SUMMARY OF THE DISCLOSURE
According to at least one aspect, a magnetic resonance imaging
(MRI) system can include an MRI scanner, at least one processor,
and a memory, with computer code instructions stored thereon. The
MRI scanner can acquire, for a first flip angle, a first magnetic
resonance (MR) k-space dataset and a second MR k-space dataset by
scanning an anatomical region of interest with at least two echo
times. The MRI scanner can acquire the first MR k-space dataset at
a first TE1 echo time and acquire the second MR k-space dataset at
a first TE2 echo time.
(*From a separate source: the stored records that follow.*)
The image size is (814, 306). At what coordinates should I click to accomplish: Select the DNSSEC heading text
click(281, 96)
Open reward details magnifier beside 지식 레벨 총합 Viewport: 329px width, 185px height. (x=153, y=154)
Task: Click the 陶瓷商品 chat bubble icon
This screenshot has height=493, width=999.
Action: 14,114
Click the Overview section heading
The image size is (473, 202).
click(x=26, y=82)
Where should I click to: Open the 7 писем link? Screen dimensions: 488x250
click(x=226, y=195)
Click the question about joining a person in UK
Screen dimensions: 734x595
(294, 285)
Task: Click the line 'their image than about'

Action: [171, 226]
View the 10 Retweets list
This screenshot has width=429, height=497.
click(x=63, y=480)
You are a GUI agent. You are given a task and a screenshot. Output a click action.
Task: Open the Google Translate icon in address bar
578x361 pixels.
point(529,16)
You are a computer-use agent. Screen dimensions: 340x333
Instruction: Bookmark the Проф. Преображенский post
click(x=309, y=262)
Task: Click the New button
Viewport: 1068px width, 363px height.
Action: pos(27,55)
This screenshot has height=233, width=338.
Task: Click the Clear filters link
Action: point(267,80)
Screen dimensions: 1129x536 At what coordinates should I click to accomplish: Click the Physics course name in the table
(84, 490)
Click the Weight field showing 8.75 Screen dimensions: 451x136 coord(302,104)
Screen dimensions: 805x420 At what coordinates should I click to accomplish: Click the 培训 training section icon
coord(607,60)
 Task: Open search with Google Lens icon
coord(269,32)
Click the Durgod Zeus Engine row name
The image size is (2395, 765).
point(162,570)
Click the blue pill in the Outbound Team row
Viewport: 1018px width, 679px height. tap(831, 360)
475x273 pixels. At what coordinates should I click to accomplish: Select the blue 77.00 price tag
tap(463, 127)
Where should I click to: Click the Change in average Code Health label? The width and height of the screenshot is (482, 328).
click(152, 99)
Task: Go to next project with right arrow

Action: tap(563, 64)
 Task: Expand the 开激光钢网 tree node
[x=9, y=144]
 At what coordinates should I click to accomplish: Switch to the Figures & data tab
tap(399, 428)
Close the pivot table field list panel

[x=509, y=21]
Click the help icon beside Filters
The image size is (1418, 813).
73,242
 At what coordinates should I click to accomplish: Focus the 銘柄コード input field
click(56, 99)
The MRI scanner can acquire, for a second
flip angle, a third MR k-space dataset and a fourth MR k-space
dataset by scanning the anatomical region of interest with the at
least two echo times. The MRI scanner can acquire the third MR
k-space dataset at a second TE1 echo time and acquire the fourth MR
k-space dataset at a second TE2 echo time. The computer code
instructions, when executed by the at least one processor, can
cause the at least one processor to generate a fifth MR k-space
dataset by combining the fourth MR k-space dataset with either (i)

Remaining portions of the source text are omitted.